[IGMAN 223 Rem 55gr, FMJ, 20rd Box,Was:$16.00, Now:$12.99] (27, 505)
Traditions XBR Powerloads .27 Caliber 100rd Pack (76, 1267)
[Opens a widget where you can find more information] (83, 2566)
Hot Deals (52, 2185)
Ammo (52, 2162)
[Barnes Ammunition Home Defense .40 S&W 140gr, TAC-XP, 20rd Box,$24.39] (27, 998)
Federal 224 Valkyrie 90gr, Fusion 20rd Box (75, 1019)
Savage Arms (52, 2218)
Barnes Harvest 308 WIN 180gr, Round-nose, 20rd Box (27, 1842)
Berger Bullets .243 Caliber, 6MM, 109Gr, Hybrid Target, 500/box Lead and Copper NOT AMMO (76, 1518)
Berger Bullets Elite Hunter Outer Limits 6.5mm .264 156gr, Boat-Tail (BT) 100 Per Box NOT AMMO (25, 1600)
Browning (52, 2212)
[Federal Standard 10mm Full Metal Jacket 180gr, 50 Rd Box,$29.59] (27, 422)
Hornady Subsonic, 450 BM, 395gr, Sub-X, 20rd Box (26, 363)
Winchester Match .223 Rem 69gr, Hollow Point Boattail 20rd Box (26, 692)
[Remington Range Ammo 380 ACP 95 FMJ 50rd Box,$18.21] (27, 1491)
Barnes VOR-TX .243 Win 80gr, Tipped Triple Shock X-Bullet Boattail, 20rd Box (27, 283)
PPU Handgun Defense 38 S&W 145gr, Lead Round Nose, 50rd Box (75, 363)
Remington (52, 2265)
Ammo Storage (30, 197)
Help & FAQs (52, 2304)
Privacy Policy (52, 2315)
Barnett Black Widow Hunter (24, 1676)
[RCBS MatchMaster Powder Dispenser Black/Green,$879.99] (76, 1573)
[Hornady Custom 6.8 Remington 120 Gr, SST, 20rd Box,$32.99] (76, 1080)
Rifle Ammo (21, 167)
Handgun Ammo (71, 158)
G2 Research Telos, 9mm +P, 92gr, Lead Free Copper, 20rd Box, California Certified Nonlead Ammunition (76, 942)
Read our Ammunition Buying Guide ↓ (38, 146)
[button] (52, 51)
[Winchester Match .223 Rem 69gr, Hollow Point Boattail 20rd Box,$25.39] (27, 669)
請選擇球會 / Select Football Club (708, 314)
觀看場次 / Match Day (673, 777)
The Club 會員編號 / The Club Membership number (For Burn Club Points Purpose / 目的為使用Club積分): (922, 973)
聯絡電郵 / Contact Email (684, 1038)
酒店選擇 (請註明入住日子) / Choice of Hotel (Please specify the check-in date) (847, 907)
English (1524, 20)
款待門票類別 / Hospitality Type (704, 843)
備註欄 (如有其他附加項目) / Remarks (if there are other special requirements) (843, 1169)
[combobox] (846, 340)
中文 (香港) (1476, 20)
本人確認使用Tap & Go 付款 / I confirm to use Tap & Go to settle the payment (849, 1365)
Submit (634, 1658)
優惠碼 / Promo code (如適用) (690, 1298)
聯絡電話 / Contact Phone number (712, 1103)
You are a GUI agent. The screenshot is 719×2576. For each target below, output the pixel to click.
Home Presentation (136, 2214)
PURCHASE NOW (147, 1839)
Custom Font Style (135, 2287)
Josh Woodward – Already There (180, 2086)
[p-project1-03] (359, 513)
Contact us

What you are asked to do: When you reach the line containing "Handgun Ammo (71, 158)" in the data above, start copying exactly, and stop after the line containing "The Club 會員編號".

Task result:
Handgun Ammo (71, 158)
G2 Research Telos, 9mm +P, 92gr, Lead Free Copper, 20rd Box, California Certified Nonlead Ammunition (76, 942)
Read our Ammunition Buying Guide ↓ (38, 146)
[button] (52, 51)
[Winchester Match .223 Rem 69gr, Hollow Point Boattail 20rd Box,$25.39] (27, 669)
請選擇球會 / Select Football Club (708, 314)
觀看場次 / Match Day (673, 777)
The Club 會員編號 / The Club Membership number (For Burn Club Points Purpose / 目的為使用Club積分): (922, 973)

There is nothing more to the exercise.